Uno dei dischi più malati della storia. So che forse questa affermazione farà storcere il naso a molti ma sinceramente non riesco a definire meglio questo lavoro, rispondente al nome di “Phormula” e nato dalle menti di un gruppo capace come pochi altri di spaccare in due la critica: gli Ephel Duath.
Il gruppo, formato allora da Davide Tiso alle chitarre e Giuliano Mogicato al basso, sintetizzatori, programming e voce, riuscì a proporre già da questo primo “Phormula” qualche cosa di nuovo nel panorama estremo, qualche cosa che fosse davvero diverso e che risultasse talmente tanto di rottura col passato da essere o amato alla follia o odiato in maniera viscerale. Il loro post-black metal assumeva infatti tinte prettamente progressive, grazie al continuo utilizzo di cambi di tempo, riffs ed assoli particolarmente elaborati ma anche atmosfere che ricordavano da vicino i grandi gruppi degli anni ’70.
E’ così che nel 2000 nasce il loro primo capolavoro formato da otto canzoni, tutte estremamente complesse e destrutturate fino alla fine, nelle quali in significato di canzone vista come un composizione di strofa-ritornello va letteralmente a farsi benedire, preferendo strutture più complesse, nelle quali spesso il testo assume la forma di un vero e proprio racconto. Musicalmente ogni track si distacca da quanto sentito fino all’ora, si passa dal black metal elettronico di “Embossed” che presenta al suo interno break strumentali da togliere il fiato, ma anche accelerazioni degne dei migliori Emperor (con le dovute differenze stilistiche), il tutto coadiuvato dallo screaming impazzito di Giuliano. Si toccano territori di black metal melodico con la seconda “The Greyness Grows Already Old” introdotta e condotta da un piano delicatissimo che si snoda attraverso riffs impenetrabili e una batteria sparata a velocità pazzesca, così come estremamente rapidi risultano essere gli assoli di chitarra posti nella seconda parte della canzone.
Da citare ancora risulta essere “A Flickering Warmth”, dotata di un appeal particolarmente scuro e maligno, che mette maggiormente in mostra la parte black della band, senza disdegnare però degli accenni elettronici, specie per quanto riguarda la batteria.

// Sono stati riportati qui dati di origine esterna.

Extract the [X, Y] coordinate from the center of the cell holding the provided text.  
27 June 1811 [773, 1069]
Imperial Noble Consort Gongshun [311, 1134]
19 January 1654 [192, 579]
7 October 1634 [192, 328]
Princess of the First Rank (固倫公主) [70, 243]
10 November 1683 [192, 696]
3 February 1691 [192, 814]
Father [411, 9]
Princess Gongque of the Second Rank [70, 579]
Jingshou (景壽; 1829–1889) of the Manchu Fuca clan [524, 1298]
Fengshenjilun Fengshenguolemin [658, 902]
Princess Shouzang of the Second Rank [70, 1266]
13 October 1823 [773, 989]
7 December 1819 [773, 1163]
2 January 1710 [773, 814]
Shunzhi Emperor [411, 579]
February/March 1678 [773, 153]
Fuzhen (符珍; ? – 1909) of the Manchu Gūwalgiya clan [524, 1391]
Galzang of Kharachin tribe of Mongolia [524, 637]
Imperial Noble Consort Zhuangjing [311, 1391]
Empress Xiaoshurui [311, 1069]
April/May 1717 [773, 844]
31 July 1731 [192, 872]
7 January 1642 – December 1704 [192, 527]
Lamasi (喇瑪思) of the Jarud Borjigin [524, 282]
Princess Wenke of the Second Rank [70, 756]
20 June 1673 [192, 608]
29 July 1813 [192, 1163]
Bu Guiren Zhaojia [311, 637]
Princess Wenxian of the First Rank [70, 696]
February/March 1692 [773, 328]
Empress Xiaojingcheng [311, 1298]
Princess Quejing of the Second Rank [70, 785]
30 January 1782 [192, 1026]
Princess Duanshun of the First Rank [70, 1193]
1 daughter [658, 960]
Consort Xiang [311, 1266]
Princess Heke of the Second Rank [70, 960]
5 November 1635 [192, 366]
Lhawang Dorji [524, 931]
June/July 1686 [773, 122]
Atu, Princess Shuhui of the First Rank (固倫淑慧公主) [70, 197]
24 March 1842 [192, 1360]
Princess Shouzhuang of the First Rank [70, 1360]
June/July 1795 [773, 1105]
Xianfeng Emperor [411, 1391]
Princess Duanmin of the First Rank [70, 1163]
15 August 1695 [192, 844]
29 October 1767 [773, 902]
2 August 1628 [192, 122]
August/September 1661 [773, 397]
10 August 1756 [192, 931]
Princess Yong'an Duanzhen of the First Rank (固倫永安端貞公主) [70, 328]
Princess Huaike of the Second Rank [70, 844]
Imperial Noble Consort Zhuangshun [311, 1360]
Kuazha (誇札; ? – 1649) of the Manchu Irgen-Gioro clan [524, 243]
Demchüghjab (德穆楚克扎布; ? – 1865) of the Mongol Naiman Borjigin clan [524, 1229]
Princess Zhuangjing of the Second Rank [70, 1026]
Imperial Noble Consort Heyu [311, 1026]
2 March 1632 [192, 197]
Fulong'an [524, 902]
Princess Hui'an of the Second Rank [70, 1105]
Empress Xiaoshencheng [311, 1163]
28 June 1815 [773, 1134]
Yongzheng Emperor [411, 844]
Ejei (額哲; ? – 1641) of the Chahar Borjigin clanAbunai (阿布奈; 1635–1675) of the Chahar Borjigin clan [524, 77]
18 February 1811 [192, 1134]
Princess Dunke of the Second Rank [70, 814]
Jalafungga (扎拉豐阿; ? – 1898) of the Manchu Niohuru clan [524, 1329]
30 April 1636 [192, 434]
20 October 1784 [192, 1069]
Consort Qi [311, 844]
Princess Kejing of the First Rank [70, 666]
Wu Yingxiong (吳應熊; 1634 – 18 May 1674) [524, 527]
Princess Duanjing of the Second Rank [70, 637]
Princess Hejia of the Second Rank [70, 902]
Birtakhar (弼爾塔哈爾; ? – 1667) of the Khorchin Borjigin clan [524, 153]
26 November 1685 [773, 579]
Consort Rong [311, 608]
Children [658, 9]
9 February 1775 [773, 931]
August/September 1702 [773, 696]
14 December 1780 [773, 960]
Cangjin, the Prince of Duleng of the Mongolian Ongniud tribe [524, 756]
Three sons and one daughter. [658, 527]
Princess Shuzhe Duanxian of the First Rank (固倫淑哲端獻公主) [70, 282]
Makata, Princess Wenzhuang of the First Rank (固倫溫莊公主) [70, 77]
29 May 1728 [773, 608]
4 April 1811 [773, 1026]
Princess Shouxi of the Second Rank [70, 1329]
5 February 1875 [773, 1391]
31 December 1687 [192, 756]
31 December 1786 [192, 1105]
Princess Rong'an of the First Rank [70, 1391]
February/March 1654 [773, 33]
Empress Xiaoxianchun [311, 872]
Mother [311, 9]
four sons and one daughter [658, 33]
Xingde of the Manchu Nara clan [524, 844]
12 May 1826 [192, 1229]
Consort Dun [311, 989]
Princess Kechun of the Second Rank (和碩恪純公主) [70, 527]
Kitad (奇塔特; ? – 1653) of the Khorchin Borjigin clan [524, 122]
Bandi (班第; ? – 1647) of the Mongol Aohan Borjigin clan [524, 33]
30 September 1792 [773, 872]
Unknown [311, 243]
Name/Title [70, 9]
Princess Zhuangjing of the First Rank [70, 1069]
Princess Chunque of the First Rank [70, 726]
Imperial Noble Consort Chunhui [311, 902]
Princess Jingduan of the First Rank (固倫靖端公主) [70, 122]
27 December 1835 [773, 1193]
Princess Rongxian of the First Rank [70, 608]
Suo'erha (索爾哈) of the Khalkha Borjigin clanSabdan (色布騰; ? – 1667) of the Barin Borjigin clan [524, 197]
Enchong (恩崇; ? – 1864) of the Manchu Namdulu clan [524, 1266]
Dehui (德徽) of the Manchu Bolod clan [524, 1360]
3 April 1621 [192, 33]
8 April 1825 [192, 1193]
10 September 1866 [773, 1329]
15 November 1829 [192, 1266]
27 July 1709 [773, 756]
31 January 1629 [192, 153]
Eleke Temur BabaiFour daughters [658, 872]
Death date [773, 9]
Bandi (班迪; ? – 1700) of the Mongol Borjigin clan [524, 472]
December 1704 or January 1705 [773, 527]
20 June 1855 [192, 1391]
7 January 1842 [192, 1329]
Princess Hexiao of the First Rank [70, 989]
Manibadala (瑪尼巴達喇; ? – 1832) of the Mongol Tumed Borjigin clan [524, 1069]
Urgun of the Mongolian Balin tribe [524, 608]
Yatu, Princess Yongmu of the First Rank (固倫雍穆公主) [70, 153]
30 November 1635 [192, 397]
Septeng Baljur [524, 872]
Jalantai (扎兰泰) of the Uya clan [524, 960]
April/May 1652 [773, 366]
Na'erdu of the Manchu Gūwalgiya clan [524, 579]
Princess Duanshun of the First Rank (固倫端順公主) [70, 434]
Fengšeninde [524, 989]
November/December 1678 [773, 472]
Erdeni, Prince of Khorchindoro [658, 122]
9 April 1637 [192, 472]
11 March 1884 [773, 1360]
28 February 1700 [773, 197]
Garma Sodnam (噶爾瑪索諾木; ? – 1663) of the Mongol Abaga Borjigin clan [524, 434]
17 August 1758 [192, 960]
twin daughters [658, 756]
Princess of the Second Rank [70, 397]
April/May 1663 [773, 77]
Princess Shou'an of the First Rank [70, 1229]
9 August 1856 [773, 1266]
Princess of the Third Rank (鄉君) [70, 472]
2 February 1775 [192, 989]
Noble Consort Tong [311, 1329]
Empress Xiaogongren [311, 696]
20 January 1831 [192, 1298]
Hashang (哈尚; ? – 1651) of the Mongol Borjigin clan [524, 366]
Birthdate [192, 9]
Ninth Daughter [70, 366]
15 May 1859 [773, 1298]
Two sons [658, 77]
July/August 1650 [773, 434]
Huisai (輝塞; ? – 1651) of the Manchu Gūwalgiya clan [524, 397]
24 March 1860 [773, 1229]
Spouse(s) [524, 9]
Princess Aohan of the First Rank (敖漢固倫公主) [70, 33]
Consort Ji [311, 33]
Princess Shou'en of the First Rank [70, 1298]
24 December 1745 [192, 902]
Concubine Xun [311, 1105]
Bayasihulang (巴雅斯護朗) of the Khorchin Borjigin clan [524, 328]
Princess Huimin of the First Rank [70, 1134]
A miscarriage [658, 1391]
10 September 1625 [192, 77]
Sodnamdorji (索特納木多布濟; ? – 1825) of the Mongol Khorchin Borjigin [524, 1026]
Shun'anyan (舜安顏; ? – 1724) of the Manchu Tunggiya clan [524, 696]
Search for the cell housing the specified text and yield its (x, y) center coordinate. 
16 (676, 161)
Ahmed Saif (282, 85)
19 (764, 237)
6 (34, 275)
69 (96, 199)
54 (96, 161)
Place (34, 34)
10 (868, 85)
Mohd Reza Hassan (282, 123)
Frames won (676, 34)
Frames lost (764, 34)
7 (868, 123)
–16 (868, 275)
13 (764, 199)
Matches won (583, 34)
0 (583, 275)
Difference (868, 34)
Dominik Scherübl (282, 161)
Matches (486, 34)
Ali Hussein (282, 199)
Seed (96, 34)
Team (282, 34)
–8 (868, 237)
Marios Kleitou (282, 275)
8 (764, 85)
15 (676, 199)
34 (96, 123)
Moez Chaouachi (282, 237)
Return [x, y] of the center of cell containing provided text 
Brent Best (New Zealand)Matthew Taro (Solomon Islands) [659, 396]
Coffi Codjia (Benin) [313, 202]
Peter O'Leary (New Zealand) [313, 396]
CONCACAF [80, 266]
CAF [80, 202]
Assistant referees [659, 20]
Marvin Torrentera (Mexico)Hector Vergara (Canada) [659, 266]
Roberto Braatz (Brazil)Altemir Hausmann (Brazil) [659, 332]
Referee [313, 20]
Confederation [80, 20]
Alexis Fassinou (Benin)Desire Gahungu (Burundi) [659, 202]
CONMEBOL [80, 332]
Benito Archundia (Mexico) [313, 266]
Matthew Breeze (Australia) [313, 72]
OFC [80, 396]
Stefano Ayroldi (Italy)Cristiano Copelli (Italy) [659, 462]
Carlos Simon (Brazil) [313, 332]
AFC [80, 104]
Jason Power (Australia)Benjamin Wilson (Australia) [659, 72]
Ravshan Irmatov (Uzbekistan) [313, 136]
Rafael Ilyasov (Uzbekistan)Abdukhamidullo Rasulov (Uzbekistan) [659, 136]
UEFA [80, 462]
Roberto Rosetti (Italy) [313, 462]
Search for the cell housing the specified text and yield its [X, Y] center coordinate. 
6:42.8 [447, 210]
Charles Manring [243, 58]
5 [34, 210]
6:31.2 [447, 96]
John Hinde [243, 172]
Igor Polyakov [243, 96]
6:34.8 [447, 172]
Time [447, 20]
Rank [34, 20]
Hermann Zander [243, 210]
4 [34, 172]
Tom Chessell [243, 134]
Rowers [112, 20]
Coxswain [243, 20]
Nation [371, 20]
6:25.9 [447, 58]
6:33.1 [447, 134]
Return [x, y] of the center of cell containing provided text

Splendidi gli effetti di tastiera che tendono a rendere le atmosfere ancora più tetro. Un po’ come una mosca bianca troviamo poi lo strumentale “Myriad” dai toni quasi gitani, scandita da tamburi in sottofondo e condotta da una delicatissima melodia chitarristica che mostra come i musicisti abbiano un gusto nei confronti della musica davvero raro.
“Pursuing The Instinct” pensa a riportarci sui territori più prettamente black, rivelandosi come l’ennesima mazzata, sparata a velocità impensabili, che sostengono le vocals del cantante ancora una volta incentrate sullo scream. Estremamente atmosferico l’assolo di chitarra che rallenta leggermente il tiro, attestandosi su una velocità di esecuzione molto più controllata, preferendo sottolineare invece l’aspetto emotivo. Gli altri episodi pur presentandosi tutti in maniera estremamente positiva risultano però esser meno rappresentativi, attestandosi su livelli qualitativi più che buoni, peccando solamente un poco in varietà e presentandosi pressoché simili l’uno all’altro.
Tenuto conto che, escludendo il primo demo, questo è il primo lavoro sulla lunga distanza per questi padovani, il risultato finale non può che entusiasmare tutti coloro che amano la sperimentazione in tutti i campi musicali; questo non è un disco adatto a tutti, anzi, forse in pochi lo riusciranno ad accettare fino infondo, ma chi ci riuscirà resterà davvero estasiato sia dall’aspetto prettamente musicale, sia da quello tecnico, dal momento che i nostri tirano fuori una prestazione strumentale davvero ineccepibile e assolutamente esente da alcun tipo di critica.